> [EXERCICES À FAIRE]
• A. Extrayez mot pour mot les lignes des données, de la toute première jusqu'à celle qui contient "pyautogui.click(x=576, y=278)", les deux bouts compris.
• B. Prolongez le texte sur l'arrivée de l'extrême droite chez Baleine, juste après sa dernière phrase.

> [TEXTE FOURNI]
----

Parce que si je préfère être publié chez Baleine que dans une maison d’extrême droite, il y a des raisons. Une partie du roman noir français est politisée, à des degrés divers. Sans toujours reprendre intégralement la ligne des soixante huitards néopolardeux de jadis, on s’y retrouve. On arpente, nombreux, les lycées, les prisons, les CFA, les bibliothèques, les expériences et interventions sociales, les festivals : toute une communauté d’esprit. On sait toujours parfaitement pourquoi on nous appelle, nous. On rabâche, dans nos livres, dans les débats, dans les salons, les festivals… On milite d’une certaine façon, via la littérature qui s’inspire du présent.
Parce qu’en publiant un roman de Brigneau -en faisant rentrer l’extrême droite chez Baleine- Jean-François va nous contraindre de sans cesse nous justifier, parler de ça, de dire qu’on est contre, mais que voilà, hein… Il nous kidnappe la parole. Or, je ne supporte pas d’avoir le cul entre deux chaises et de devoir m’expliquer de choses dont je ne suis pas responsable. Il y a énormément d’auteurs dans ce cas.
Parce qu’il n’a pas consulté les auteurs de chez Baleine, qui, encore une fois, ne sont pas chez Baleine par hasard.

----

> [DONNÉES FOURNIES]
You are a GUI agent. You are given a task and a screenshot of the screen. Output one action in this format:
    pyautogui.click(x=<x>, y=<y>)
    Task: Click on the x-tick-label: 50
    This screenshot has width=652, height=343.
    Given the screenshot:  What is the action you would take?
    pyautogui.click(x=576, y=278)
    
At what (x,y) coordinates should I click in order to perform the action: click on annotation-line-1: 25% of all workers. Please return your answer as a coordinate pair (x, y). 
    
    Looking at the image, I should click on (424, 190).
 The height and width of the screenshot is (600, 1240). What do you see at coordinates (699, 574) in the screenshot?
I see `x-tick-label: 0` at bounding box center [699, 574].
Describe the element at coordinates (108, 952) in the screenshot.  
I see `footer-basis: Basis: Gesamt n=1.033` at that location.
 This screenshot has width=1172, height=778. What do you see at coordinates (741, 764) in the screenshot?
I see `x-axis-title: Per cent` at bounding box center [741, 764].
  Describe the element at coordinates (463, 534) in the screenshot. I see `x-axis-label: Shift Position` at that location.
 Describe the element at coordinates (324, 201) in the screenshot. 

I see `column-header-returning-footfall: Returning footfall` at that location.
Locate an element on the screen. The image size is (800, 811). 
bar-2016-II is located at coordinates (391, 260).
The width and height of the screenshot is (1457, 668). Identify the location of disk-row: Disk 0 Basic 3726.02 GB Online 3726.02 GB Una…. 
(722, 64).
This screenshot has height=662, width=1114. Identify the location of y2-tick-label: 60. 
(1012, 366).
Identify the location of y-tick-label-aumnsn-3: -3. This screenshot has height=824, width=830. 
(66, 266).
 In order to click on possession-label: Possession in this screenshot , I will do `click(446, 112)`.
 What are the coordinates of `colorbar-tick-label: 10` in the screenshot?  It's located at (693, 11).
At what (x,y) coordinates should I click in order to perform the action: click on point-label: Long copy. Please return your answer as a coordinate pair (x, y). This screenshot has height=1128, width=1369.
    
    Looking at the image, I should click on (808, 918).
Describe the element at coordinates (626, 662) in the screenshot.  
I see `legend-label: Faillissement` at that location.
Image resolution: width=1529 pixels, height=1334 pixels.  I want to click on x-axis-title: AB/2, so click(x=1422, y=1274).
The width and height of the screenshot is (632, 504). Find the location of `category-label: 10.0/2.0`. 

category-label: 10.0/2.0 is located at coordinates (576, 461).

----

> [RÉPONSES PAR EXERCICE]
• A.
You are a GUI agent. You are given a task and a screenshot of the screen. Output one action in this format:
    pyautogui.click(x=<x>, y=<y>)
    Task: Click on the x-tick-label: 50
    This screenshot has width=652, height=343.
    Given the screenshot:  What is the action you would take?
    pyautogui.click(x=576, y=278)

• B.
Parce qu’il nous fout une merde entre nous dont on n’a pas besoin : réveil des vieilles haines, prises de positions intenables qui font littéralement chier tout le monde : « je signe pas car j’ai peu de livres chez eux, on va dire que c’est parce que je m’en fous » ou « je signe pas parce que je n’aurai plus d’éditeur » ou « je signe pas car j’ai un bouquin à sortir et j’en ai bavé durant des mois,… mais il est déjà foutu ». On se prend la tête. On est effarés. On ne parle plus que de cela (et je vis avec une auteure de Poulpe, elle aussi, à l’origine du « retour », Lalie Walker).
Parce qu’on ne fait pas de buzz avec un facho. Le buzz ça doit finir en positif. Là, c’est « Baleine qui édite des fachos » et ça restera ainsi. Demain, en festival un mec va venir me voir et me dire : « Ah oui, le Poulpe, ce truc de miliciens ». Je prends les paris. Et pourtant Brigneau n’a pas écrit de Poulpe.
Parce que ça n’a pas tardé : un auteur copain pétant les plombs m’a traité de crypto-léniniste (mort de rire), de destructeur de jouets… parce que j’ai étalé les problèmes factuels sur Tata Rapporteuse.
Parce que je suis un petit fils d’immigré, (de « sale polack », mais qui a toutefois planqué des soldats américains durant la guerre), et que je ne rigole pas avec le racisme, les problèmes de sans-papiers. C’est dans mon histoire familiale, la xénophobie.
Parce qu’il y a des auteurs, des libraires, des festivaliers, des bibliothécaires, des enseignants, des lecteurs de Baleine, de la communauté d’esprit, qui sont juifs ou d’origine étrangère, touchés par les horreurs du passé, mariés à des étrangers, militants de gauche, et qui soudain ne vont pas comprendre.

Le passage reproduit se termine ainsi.